Quero me mudar daqui.
Enfarei dos parentes, do meu cargo na paróquia
e cismei de arrumar os cabelos como certas cantoras.
Não tenho mais paciência com assuntos de quem morreu,
                                                                     quem casou,
caí no ciclo esquisito de quando te conheci.
Fico sem comer por dias, meu sono é quase nenhum,
ensaiando diálogos pra quando nos encontrarmos
naquele lugar distante dos olhos da Marcionília
que perguntou com maldade se vi passarinho verde.
Me diga a que horas pensa em mim,
pra eu acertar meu relógio pela hora de Madagascar,
onde você se aguenta sem me mandar um postal.
A não ser o Soledade e minha querida irmã
ninguém mais sabe de nós.
Só a eles conto meu desvario.
Bem podia você telefonar, escrever, telegrafar,
mandar um sinal de vida.
Há o perigo de eu ficar doente.
Me surpreendi grunhindo, beijando meu próprio braço.
Estou louca mesmo. De saudade. Tudo por sua causa.

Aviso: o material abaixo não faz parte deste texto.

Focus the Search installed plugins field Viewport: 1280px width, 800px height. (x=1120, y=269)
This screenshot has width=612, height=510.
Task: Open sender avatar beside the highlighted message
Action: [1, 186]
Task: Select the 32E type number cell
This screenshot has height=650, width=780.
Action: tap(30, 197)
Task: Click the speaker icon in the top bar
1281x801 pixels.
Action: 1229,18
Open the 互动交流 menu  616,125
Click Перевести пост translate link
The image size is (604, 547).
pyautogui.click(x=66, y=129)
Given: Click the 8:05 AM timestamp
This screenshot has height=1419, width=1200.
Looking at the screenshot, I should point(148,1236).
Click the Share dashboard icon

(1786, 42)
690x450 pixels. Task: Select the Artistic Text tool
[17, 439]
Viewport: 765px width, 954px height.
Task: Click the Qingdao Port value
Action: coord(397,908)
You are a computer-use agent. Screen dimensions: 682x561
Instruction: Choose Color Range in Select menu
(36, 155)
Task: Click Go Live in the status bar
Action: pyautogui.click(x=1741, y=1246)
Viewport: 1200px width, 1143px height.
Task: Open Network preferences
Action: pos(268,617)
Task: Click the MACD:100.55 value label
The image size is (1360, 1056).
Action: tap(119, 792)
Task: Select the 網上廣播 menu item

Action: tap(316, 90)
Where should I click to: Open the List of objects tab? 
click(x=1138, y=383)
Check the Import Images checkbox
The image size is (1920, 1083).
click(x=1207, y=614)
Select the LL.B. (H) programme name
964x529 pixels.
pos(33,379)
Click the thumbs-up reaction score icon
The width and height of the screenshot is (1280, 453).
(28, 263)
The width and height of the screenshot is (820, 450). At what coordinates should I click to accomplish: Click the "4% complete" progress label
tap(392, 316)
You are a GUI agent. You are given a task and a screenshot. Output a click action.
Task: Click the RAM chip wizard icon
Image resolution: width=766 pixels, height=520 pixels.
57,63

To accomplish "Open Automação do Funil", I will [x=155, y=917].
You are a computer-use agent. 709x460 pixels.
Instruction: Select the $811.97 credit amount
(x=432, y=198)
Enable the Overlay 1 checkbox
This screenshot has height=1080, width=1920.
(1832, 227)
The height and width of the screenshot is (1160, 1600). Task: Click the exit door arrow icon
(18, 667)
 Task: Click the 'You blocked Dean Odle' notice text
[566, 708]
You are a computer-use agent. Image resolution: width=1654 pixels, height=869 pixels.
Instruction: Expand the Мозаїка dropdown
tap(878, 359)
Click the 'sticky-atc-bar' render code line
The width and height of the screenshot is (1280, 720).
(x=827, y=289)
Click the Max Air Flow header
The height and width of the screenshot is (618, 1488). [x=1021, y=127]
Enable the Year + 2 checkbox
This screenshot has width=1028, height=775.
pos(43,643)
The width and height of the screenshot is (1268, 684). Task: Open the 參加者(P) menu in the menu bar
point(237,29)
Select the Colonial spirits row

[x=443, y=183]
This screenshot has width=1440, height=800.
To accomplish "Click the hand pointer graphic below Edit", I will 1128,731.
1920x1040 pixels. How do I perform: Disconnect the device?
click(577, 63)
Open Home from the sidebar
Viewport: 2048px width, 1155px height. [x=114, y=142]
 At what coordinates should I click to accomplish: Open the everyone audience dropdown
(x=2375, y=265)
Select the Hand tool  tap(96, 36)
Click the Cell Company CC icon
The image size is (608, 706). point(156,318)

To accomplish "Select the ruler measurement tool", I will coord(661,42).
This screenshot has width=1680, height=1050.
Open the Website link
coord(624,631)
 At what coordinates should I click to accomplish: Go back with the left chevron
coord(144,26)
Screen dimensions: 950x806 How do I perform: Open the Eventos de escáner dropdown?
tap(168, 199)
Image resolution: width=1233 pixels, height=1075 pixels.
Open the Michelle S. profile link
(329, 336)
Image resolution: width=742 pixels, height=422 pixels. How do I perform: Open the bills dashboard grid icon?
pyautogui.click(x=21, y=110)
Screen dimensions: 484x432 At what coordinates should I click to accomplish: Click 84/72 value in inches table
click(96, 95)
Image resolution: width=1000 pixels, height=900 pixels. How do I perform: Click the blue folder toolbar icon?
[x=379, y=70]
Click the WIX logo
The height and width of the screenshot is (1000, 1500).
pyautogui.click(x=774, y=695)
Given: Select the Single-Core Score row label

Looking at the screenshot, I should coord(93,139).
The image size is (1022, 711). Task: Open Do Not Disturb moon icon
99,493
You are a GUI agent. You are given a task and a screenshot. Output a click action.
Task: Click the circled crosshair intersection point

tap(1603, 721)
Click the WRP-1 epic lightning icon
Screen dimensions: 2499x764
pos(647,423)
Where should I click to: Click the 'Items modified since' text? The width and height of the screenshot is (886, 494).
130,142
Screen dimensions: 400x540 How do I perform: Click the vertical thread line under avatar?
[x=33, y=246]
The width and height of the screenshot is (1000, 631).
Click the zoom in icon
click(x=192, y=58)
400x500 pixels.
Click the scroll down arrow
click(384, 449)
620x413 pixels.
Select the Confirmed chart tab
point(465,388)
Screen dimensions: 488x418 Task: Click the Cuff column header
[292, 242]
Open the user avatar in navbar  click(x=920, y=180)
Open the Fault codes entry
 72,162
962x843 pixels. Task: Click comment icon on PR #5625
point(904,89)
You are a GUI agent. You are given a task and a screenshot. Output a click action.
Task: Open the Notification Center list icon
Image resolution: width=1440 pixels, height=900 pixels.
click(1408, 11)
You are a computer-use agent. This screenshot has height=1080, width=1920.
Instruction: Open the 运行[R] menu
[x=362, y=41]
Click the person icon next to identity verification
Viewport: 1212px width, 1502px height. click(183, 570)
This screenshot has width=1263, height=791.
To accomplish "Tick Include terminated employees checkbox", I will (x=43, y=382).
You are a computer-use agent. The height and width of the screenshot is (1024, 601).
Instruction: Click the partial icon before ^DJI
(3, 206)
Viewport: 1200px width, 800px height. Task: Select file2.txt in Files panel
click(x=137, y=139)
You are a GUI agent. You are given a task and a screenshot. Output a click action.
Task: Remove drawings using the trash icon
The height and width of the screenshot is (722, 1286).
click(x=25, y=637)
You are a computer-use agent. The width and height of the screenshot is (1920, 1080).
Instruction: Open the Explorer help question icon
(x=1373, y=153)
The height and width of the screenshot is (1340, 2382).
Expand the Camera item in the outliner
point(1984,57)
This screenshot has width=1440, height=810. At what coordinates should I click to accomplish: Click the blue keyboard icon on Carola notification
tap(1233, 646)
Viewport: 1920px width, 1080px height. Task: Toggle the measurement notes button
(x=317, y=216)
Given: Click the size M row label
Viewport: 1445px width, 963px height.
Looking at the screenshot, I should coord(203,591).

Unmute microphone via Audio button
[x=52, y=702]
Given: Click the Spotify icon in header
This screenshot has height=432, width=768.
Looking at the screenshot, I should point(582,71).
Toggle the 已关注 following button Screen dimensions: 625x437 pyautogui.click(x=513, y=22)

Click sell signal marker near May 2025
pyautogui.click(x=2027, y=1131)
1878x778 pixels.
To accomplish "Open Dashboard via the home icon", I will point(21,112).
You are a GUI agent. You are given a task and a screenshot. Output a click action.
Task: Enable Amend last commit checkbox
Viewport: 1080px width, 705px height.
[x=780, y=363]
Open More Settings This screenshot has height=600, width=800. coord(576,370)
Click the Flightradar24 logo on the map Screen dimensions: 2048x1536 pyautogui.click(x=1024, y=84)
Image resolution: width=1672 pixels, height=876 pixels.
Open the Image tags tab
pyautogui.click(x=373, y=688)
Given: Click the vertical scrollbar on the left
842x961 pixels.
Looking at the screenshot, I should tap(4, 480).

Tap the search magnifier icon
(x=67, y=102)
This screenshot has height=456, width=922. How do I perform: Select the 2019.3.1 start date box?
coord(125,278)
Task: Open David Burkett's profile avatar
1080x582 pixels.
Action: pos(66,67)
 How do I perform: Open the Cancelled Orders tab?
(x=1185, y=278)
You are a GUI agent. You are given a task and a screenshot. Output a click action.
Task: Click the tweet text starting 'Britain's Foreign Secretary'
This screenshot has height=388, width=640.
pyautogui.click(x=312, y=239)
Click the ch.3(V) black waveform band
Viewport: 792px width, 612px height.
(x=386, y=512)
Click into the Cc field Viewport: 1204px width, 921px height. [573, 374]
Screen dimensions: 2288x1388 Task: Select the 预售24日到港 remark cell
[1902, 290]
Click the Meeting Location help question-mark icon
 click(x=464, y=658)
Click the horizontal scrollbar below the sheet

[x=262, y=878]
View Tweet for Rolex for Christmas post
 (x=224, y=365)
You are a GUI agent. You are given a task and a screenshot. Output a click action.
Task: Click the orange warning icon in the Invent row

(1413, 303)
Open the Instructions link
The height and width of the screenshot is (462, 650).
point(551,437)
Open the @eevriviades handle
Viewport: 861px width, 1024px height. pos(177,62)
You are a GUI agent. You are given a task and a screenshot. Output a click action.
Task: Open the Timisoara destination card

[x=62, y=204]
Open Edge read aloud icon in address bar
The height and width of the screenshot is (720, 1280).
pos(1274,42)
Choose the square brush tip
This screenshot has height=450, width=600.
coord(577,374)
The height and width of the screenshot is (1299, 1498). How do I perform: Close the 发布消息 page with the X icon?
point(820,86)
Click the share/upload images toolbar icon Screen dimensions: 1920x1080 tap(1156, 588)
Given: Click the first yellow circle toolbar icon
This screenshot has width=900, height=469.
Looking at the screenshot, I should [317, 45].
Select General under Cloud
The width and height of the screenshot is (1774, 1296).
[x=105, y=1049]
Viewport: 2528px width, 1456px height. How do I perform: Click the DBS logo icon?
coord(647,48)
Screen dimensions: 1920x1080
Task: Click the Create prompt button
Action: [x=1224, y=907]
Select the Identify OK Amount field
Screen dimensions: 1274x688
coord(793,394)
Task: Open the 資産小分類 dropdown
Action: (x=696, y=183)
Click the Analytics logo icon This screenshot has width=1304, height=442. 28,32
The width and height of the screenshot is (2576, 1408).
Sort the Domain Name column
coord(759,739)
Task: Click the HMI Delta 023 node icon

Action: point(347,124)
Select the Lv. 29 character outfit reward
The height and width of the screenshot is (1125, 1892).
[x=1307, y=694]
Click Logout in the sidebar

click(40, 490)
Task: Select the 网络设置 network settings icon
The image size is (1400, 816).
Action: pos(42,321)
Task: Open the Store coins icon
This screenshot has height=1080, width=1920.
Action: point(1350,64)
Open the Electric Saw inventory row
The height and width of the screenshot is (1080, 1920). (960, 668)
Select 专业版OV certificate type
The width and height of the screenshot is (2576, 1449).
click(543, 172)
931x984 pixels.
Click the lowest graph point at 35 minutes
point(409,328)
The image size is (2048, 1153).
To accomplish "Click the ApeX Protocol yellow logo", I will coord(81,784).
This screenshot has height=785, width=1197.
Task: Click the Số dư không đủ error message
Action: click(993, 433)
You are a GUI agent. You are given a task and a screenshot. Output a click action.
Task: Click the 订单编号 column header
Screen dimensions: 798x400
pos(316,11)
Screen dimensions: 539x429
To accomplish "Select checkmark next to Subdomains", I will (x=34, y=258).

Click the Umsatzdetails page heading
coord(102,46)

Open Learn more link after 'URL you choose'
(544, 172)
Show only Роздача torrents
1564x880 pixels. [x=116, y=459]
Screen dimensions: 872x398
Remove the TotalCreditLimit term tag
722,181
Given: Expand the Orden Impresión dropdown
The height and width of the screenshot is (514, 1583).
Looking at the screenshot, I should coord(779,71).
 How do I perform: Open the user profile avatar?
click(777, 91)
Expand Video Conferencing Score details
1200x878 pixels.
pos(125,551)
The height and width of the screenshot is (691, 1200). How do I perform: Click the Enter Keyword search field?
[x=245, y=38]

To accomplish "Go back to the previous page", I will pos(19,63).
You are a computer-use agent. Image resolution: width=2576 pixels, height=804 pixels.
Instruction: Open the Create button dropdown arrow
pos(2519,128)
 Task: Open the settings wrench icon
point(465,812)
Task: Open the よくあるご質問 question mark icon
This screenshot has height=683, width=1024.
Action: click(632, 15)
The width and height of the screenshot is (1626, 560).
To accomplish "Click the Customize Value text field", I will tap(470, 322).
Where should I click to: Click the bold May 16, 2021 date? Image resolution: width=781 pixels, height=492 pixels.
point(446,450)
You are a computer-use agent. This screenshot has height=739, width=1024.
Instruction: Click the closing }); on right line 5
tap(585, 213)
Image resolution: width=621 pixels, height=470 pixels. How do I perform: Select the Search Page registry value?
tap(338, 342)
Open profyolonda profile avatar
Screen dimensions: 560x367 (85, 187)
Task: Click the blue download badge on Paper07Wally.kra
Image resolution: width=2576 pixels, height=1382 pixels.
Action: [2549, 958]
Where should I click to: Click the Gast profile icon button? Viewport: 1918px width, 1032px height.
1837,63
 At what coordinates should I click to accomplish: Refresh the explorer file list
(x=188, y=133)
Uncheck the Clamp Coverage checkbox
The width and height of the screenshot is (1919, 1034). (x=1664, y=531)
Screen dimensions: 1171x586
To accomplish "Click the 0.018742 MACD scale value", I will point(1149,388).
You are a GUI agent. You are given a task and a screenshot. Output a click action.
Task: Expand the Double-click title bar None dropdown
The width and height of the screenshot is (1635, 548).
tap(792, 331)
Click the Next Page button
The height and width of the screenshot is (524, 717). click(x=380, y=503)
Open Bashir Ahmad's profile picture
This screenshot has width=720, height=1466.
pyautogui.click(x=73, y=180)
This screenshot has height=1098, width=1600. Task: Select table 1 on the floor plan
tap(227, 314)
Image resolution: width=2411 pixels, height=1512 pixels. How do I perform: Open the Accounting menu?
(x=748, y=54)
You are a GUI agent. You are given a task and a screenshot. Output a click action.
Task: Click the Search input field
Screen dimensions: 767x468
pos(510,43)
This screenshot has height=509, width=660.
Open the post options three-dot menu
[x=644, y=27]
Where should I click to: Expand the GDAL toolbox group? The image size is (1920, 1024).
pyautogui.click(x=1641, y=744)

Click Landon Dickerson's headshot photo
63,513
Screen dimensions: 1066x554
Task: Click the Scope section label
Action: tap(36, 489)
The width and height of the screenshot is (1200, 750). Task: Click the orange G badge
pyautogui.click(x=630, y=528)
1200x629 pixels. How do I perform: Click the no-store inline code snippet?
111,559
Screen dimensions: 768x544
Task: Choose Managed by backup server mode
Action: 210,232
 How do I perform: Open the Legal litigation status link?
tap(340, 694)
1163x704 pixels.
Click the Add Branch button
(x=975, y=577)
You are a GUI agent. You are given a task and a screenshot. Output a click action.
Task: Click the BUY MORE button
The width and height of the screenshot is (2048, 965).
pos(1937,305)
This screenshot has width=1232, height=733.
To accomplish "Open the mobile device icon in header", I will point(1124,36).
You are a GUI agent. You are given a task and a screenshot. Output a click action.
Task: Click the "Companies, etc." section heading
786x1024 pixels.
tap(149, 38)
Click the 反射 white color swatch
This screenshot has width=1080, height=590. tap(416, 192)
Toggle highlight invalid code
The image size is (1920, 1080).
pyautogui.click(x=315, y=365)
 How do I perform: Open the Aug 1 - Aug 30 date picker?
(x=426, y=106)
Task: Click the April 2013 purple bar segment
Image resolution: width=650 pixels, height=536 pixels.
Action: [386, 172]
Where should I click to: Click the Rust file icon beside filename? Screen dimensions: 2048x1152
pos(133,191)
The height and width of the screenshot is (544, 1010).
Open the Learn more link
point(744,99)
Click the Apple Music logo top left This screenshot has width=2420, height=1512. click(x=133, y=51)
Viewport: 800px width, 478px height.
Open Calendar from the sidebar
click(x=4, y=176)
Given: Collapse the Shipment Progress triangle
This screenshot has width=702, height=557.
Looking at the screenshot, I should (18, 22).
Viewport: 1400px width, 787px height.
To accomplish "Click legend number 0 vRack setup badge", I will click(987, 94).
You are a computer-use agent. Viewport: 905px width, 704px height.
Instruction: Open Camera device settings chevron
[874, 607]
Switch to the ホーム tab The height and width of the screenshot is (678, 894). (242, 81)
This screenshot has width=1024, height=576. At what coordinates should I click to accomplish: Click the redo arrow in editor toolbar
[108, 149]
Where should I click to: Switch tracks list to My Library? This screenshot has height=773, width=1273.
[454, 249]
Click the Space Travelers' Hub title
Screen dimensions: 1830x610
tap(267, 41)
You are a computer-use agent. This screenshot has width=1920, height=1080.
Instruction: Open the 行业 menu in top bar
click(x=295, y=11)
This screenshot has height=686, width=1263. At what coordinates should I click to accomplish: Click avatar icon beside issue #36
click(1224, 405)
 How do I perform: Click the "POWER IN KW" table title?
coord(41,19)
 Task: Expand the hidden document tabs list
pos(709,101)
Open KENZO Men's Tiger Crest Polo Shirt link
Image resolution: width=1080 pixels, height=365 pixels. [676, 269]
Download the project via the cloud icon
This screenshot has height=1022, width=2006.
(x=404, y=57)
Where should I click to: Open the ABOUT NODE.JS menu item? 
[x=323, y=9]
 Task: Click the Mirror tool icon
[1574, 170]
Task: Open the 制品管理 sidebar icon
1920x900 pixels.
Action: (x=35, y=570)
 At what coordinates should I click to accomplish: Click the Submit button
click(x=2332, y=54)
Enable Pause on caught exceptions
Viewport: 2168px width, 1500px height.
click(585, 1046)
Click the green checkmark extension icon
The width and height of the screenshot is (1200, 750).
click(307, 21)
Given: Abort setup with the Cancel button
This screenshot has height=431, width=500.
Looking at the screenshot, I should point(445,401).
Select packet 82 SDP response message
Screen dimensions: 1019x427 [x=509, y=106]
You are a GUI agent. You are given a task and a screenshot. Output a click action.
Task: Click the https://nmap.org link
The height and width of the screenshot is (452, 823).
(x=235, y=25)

Me escreve. Ou inventa um jeito – eu sei mil –
de me mandar um recado.
Da janela do quarto onde não durmo
fico olhando Alfa e Beta – que na minha imaginação
representam nós dois.
Você me acha infantil, Jonathan?
Pediram insistentemente para eu saudar o Embaixador.
Respondi não. Com todas as letras, não.
Só pra me divertir expliquei
que aguardo nesta mesma data visita da Manchúria,
professor ilustre vem saber
por que encho tantos cadernos com este código espelhado:
OMAETUE NAHTANOJ.
Torço para estourar uma guerra
e você se ver obrigado a emigrar para Arvoredos.
Me inspecionaram. Devo ter falado muito alto.
Beijo sua unha amarela e seus olhos que finge distraídos
só para aumentar minha paixão.
Sei disso e ainda assim ela aumenta.
Alfa querido, ciao.
               Sua sempre, Beta.

 

(Carta, Adélia Prado, “A Faca no Peito”)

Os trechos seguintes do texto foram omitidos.